Brief
Check every line of the entries for "computer", and copy the lines that hold it.

Items listed in a dataset
'''

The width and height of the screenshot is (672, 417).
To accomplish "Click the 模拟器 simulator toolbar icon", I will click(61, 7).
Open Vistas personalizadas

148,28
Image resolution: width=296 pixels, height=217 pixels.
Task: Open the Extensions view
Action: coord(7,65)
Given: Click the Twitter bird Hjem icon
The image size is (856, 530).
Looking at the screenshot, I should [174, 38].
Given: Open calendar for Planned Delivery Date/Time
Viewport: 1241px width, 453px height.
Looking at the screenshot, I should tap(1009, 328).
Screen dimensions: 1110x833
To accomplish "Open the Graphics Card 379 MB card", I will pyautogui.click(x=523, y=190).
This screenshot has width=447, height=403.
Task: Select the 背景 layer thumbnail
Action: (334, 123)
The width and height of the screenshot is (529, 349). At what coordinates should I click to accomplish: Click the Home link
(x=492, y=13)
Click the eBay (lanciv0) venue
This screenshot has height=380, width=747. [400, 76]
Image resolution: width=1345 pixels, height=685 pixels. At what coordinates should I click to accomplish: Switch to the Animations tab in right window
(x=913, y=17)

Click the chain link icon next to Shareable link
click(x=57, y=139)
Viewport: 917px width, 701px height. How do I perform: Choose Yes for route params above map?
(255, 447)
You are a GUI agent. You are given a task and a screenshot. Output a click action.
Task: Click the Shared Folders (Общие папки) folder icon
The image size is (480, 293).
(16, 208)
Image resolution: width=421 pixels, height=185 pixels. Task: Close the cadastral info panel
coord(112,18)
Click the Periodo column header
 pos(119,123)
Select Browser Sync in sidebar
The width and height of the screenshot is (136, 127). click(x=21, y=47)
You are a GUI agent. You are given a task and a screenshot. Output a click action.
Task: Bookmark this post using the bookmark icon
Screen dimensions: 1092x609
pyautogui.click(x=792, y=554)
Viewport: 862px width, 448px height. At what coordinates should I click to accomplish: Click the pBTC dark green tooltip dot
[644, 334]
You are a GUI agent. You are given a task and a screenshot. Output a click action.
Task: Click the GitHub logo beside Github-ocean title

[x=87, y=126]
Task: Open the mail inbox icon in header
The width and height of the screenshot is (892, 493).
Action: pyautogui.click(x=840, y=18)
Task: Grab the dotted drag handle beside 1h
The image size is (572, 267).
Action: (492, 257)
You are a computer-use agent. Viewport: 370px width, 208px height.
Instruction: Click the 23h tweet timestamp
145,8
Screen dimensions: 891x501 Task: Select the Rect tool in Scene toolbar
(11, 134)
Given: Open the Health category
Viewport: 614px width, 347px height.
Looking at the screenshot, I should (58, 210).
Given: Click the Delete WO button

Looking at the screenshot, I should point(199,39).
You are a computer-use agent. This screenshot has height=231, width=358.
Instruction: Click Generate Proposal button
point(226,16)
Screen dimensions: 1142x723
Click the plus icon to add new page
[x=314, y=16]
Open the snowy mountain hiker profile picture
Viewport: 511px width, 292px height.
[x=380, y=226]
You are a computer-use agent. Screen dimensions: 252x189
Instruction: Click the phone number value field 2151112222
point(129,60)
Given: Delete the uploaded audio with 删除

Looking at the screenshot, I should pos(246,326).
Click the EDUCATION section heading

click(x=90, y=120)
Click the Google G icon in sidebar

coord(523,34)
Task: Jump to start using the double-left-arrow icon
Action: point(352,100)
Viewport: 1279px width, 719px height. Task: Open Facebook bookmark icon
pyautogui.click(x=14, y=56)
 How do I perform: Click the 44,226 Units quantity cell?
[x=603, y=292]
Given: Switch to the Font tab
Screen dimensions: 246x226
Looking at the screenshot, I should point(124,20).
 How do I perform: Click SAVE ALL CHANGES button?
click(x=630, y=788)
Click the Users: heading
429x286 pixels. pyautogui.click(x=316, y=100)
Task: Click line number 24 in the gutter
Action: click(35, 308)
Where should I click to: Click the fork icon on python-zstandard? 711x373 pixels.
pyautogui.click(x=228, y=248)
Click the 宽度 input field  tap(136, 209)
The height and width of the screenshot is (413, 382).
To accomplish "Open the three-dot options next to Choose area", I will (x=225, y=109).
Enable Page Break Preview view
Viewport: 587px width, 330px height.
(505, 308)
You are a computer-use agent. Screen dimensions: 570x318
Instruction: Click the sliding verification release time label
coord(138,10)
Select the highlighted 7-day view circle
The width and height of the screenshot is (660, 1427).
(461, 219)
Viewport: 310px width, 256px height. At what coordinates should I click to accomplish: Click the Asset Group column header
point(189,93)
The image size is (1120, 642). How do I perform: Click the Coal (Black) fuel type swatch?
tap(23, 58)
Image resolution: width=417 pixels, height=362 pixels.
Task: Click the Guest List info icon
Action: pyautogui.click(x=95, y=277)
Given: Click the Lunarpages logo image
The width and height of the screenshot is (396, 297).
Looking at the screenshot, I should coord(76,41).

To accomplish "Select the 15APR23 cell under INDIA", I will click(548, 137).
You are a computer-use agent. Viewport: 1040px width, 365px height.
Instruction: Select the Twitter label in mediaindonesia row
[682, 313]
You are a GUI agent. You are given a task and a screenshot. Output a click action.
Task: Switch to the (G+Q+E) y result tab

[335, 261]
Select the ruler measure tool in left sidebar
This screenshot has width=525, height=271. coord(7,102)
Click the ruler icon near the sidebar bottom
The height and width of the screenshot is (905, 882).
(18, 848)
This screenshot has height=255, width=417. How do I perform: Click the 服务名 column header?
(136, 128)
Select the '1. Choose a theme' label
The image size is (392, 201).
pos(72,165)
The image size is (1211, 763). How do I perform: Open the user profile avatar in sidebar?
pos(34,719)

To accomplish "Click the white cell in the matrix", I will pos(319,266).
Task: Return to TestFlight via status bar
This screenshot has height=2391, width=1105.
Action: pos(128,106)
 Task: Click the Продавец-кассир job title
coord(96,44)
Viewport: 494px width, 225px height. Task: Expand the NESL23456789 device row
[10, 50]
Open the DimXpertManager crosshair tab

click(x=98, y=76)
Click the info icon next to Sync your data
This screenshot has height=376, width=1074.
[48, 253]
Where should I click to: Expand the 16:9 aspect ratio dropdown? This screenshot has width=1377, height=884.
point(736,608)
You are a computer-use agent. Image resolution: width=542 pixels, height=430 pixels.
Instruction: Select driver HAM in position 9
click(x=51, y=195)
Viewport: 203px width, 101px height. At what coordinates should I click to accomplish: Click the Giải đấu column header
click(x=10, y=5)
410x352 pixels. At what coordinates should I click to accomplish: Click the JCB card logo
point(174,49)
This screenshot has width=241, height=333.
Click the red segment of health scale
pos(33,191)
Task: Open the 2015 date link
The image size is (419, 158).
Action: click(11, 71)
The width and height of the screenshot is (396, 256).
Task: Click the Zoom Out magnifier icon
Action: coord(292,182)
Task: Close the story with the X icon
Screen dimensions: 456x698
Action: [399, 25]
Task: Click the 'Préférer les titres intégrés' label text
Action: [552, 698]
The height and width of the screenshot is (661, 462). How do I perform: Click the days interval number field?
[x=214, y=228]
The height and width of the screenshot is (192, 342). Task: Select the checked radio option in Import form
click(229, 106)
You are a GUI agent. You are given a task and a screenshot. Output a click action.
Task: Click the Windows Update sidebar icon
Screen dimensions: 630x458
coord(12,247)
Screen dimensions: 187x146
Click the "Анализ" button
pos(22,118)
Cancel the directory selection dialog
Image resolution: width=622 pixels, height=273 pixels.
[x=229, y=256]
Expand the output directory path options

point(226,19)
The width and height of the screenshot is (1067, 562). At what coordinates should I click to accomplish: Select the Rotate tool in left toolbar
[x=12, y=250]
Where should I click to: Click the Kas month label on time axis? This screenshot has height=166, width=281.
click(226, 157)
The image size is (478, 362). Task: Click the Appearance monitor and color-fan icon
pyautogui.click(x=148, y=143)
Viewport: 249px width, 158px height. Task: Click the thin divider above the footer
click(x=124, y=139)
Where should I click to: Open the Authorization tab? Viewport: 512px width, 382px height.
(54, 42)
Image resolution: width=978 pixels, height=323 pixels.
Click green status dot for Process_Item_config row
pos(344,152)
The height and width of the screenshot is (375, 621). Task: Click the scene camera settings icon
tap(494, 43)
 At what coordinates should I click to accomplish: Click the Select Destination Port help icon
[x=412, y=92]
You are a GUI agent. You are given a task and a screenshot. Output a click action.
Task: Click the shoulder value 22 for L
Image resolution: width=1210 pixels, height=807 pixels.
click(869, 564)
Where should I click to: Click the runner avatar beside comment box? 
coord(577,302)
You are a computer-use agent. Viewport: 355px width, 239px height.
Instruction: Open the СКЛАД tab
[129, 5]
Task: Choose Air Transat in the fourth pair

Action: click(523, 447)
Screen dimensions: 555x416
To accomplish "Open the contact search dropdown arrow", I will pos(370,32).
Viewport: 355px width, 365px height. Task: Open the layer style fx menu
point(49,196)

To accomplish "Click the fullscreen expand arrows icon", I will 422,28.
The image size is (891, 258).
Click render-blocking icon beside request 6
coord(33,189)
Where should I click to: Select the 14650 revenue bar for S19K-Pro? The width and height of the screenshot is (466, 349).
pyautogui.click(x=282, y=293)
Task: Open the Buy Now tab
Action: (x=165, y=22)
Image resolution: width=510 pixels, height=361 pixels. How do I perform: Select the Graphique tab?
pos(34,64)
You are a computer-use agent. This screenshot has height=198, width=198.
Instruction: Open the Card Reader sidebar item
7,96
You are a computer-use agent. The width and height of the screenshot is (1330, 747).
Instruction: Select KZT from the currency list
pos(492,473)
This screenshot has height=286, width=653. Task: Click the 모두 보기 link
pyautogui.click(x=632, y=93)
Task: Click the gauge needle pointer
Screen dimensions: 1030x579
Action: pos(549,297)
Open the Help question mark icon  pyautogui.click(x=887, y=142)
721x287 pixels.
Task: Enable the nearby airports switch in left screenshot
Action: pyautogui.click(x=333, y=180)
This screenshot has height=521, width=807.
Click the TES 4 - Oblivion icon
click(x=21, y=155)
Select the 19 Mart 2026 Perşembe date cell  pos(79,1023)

'''

Exercise result
You are a computer-use agent. Viewport: 370px width, 208px height.
You are a computer-use agent. This screenshot has height=231, width=358.
You are a computer-use agent. Screen dimensions: 252x189
You are a computer-use agent. Screen dimensions: 570x318
You are a computer-use agent. Viewport: 1040px width, 365px height.
You are a computer-use agent. Image resolution: width=542 pixels, height=430 pixels.
You are a computer-use agent. Viewport: 355px width, 239px height.
You are a computer-use agent. This screenshot has height=198, width=198.
You are a computer-use agent. The width and height of the screenshot is (1330, 747).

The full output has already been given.